Exercise directions:
Below is a block of entries; repeat all of it exactly but omit the pictures.

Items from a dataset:
******
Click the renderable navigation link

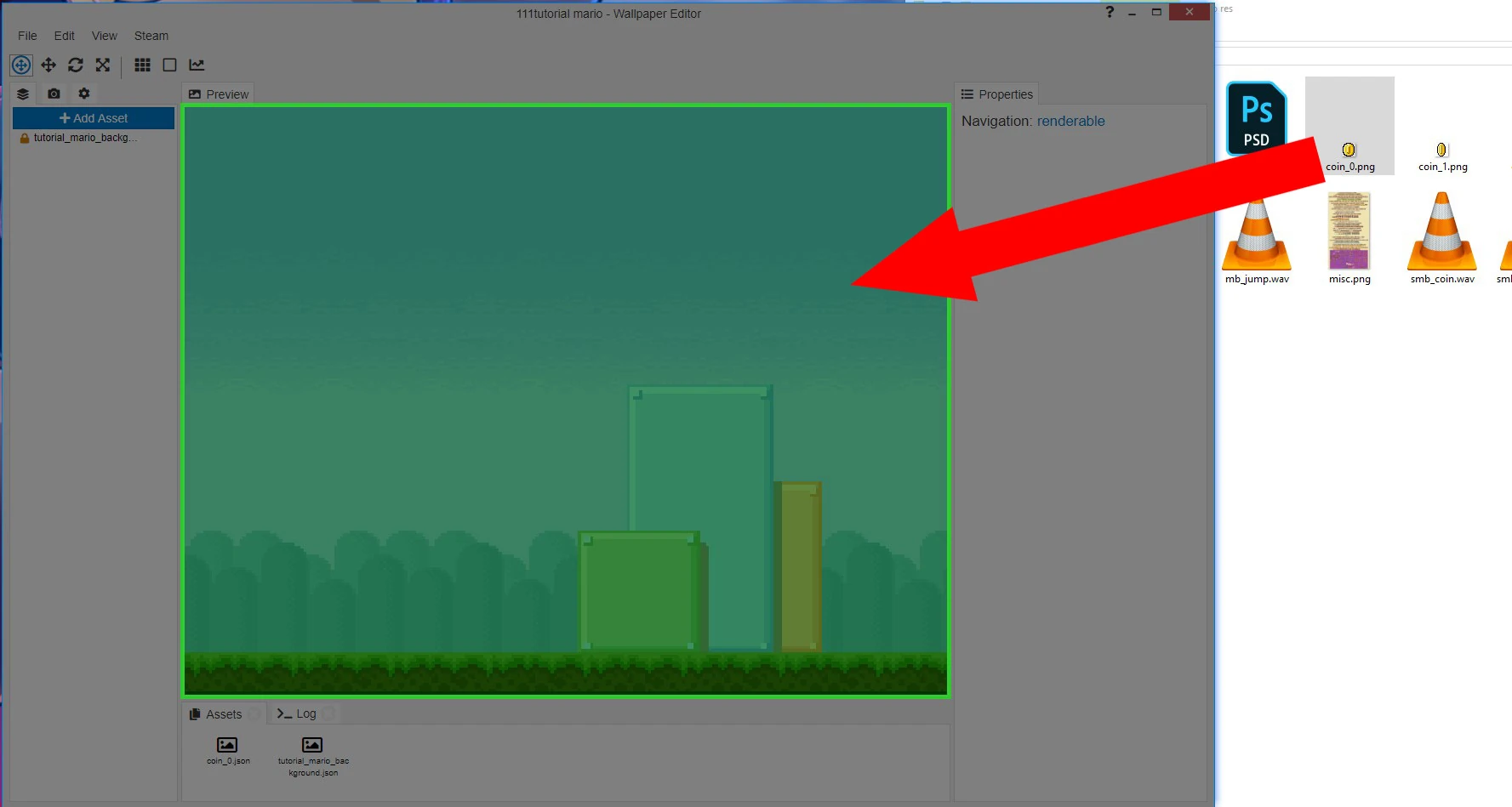click(1070, 121)
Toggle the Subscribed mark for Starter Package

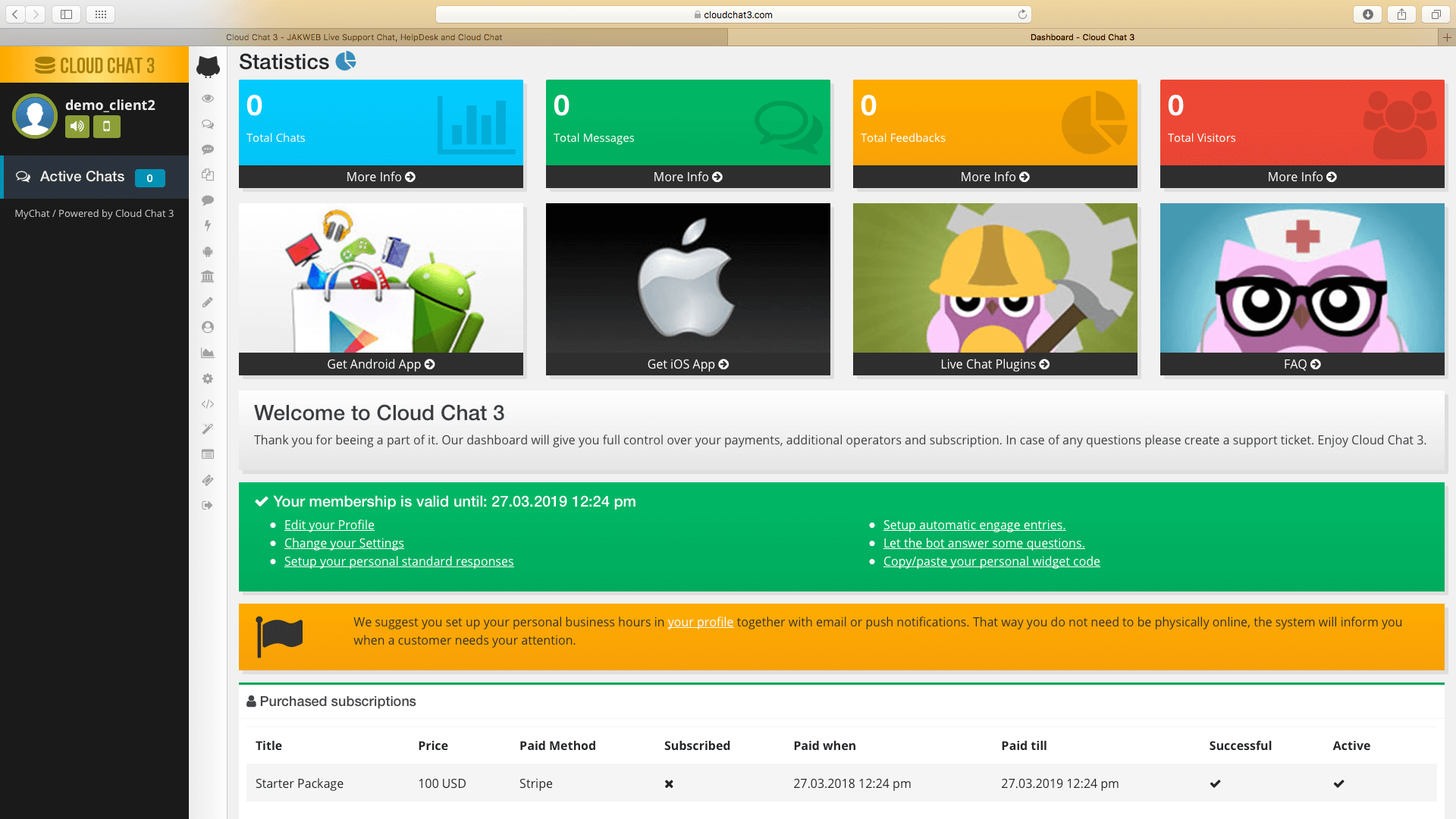coord(668,783)
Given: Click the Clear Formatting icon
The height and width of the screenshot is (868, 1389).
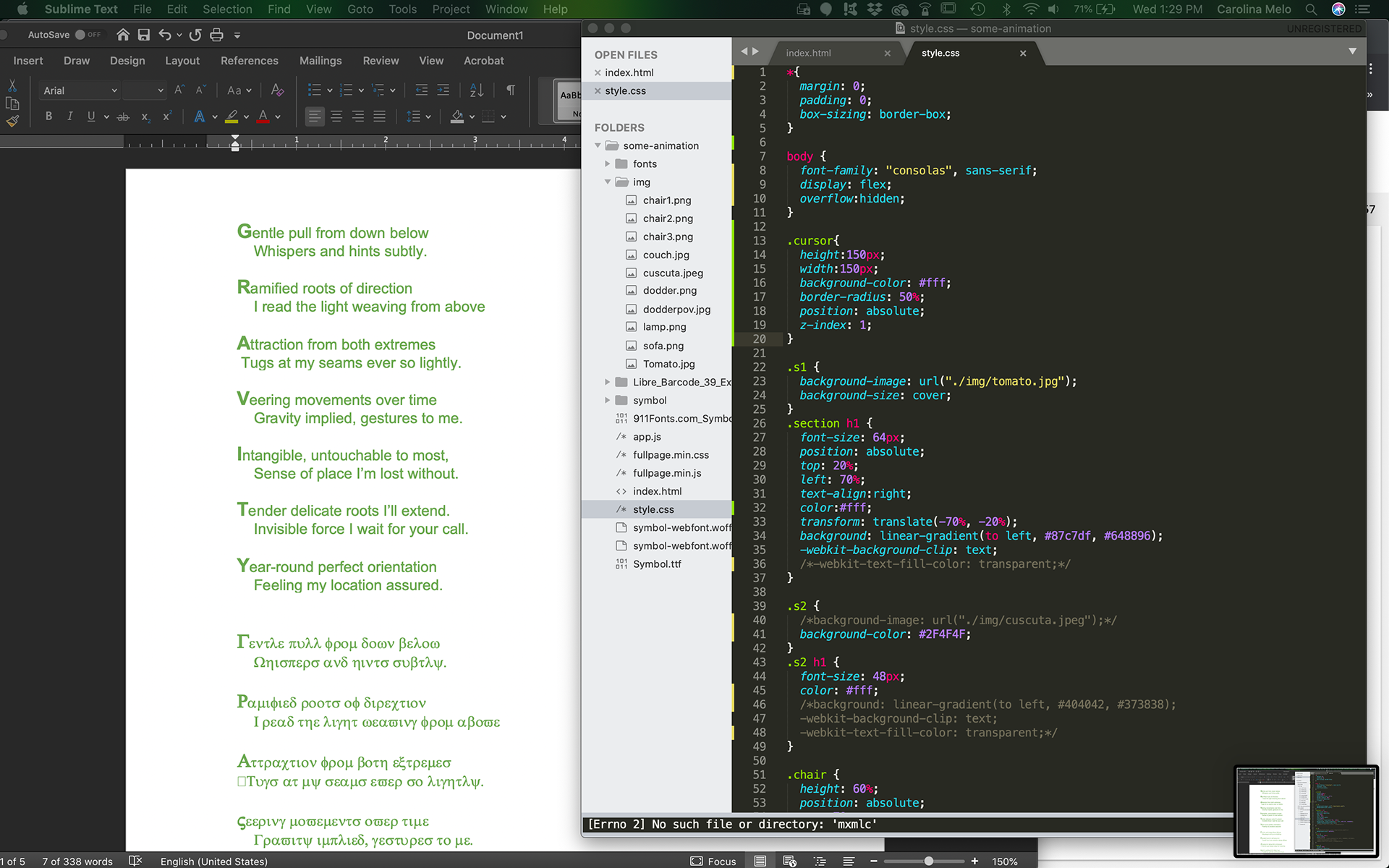Looking at the screenshot, I should [277, 90].
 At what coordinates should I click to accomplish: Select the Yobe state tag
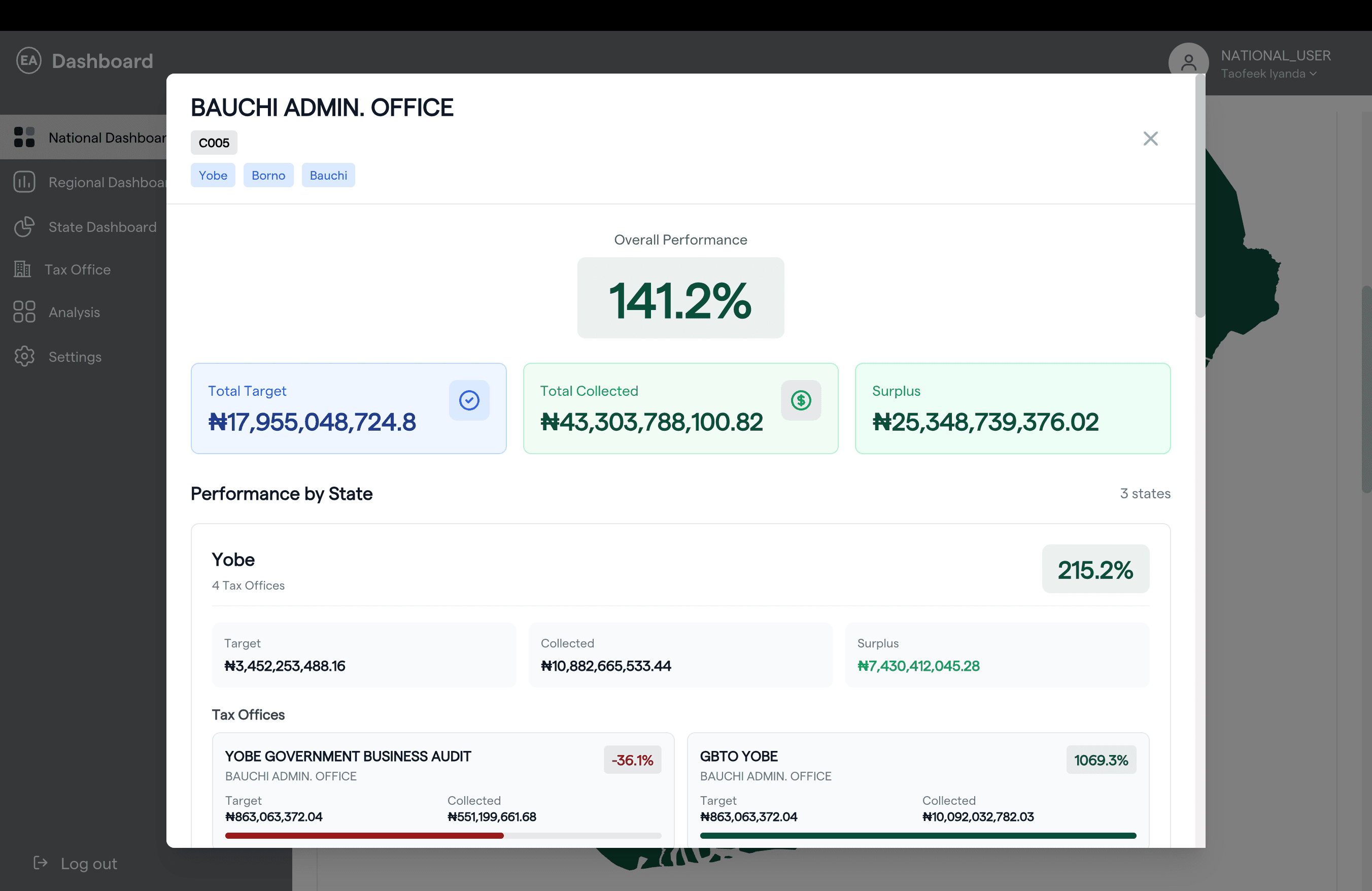click(213, 175)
******
The answer:
Click the renderable navigation link

click(1070, 121)
Toggle the Subscribed mark for Starter Package

coord(668,783)
Given: Click the Clear Formatting icon
The height and width of the screenshot is (868, 1389).
Looking at the screenshot, I should [277, 90].
 At what coordinates should I click to accomplish: Select the Yobe state tag
click(213, 175)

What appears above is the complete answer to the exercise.